SOURCE DOCUMENT:
* * * * * * *

Created attachment 241120 [details] Output from failing gst-launch-1.0 command Attached output from: gst-launch-1.0 -v rtpbin name=rtpvp8 udpsrc name=vp8recv port=5002 caps="application/x-rtp, clock-rate=(int)90000, encoding-name=(string)VP8-DRAFT-IETF-01, payload=(int)96, media=(string)video" ! rtpvp8.recv_rtp_sink_0 rtpvp8. ! rtpvp8depay ! vp8dec ! videoconvert ! osxvideosink 2>&1 | tee gst-launch-output.txt With GST_DEBUG=*:2,vp8dec:2,libav:4,vp8dec:4,rtpvp8depay:6,rtpbasedepayload:6,GST_EVENT:4
Simpler version of the h264 pipelines that work. gst-launch-1.0 -v rtpbin name=rtph264 udpsrc name=h264recv port=5100 caps="application/x-rtp, media=(string)video, clock-rate=(int)90000, encoding-name=(string)H264, payload=(int)96" ! rtph264.recv_rtp_sink_0 rtph264. ! rtph264depay ! avdec_h264 ! videoconvert ! osxvideosink gst-launch-1.0 -v rtpbin name=rtph264 videotestsrc pattern=ball ! textoverlay text="H264" ! 'video/x-raw,width=640,height=480,framerate=15/1' ! x264enc tune=zerolatency speed-preset=ultrafast ! rtph264pay ! rtph264.send_rtp_sink_0 rtph264.send_rtp_src_0 ! udpsink async=false port=5100 host=::FFFF:7F00:0001 ts-offset=0 name=hrtpsink
I think what is happening is that caps are set correctly on the startup of the pipeline, and when the rtpbin get's it's recv_rtp_src_0_XXXX_XXX pad added. This gets to the point where rtpvp8depay logs "Set caps" and marks discont on the stream - since this is before the first packets it's perfectly happy it throws away nothing since nothing has gone through. A little bit later there is another caps event passing which clears the payload type map and hence causes caps events on rtpvp8depay and vp8dec - killing both. For H.264 this works I believe partially by some sensible code and partially by a mechanism I don't understand (or perhaps sheer luck). The gstavviddec.c:415 checks if caps events actually change caps and so the video codec doesn't re-start - this is sensible. It seems that the rtph264depay element receives the caps event just after it's pushed the buffer it was working on so the discontinuity doesn't lead it to clear part of the packet. Possible fixes: 1. Stop the second caps event - not sure how 2. Stop the rtp depayloader's and video codec's from resetting when the caps don't actually change 3. Stop gstrtpptdemux.c from sending downstream caps events or clearing it's payload type map when it get's upstream caps. Presumably if the application actually wants to change the payload type to caps mapping it will use the clear-pt-map signal anyway I propose that 2 and 3 could be done regardless at least from the point of view that restarting codecs etc is a bad thing and should be avoided if possible. I really have no clue why the second caps event happens - perhaps someone could tell me (I'd be glad to learn).

* * * * * * *

RECORDED DATA:
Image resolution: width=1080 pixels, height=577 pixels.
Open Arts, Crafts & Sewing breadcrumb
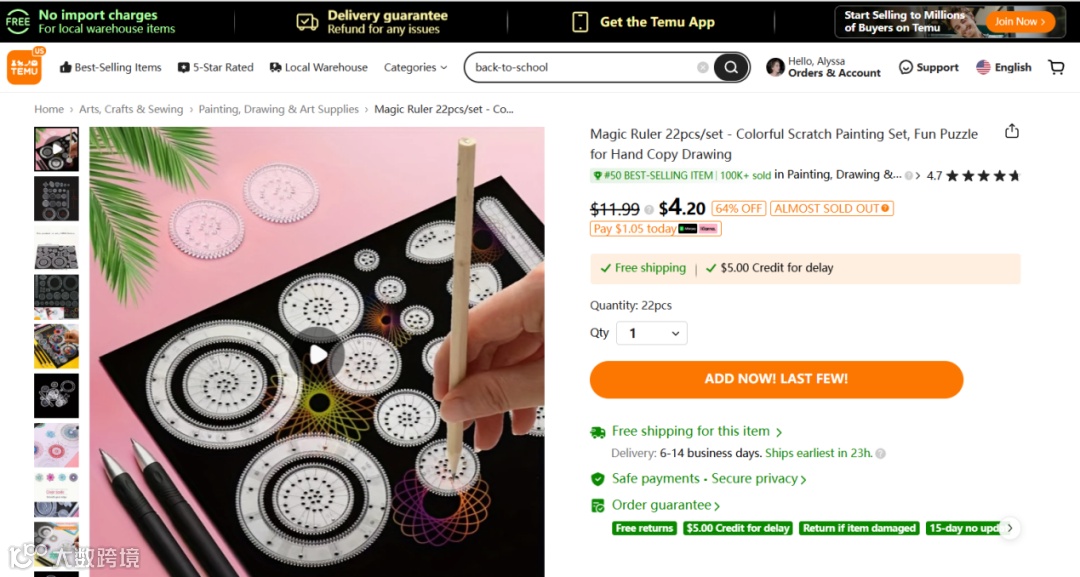(131, 109)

* * * * * * *

Translate this sentence from the VP8 pipeline report into Spanish: "For H.264 this works I believe partially by some sensible code and partially by a mechanism I don't understand (or perhaps sheer luck)."

SOLUTION TO THIS PROBLEM: Para H.264 esto funciona, creo, en parte gracias a un código sensato y en parte por un mecanismo que no entiendo (o quizá por pura suerte).